* Information supplied:
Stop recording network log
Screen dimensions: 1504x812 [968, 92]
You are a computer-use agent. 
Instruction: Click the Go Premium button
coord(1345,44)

* Work to be completed: When copying the data above, keep every line exactly as written.

* Exercise response:
Stop recording network log
Screen dimensions: 1504x812 [968, 92]
You are a computer-use agent. 
Instruction: Click the Go Premium button
coord(1345,44)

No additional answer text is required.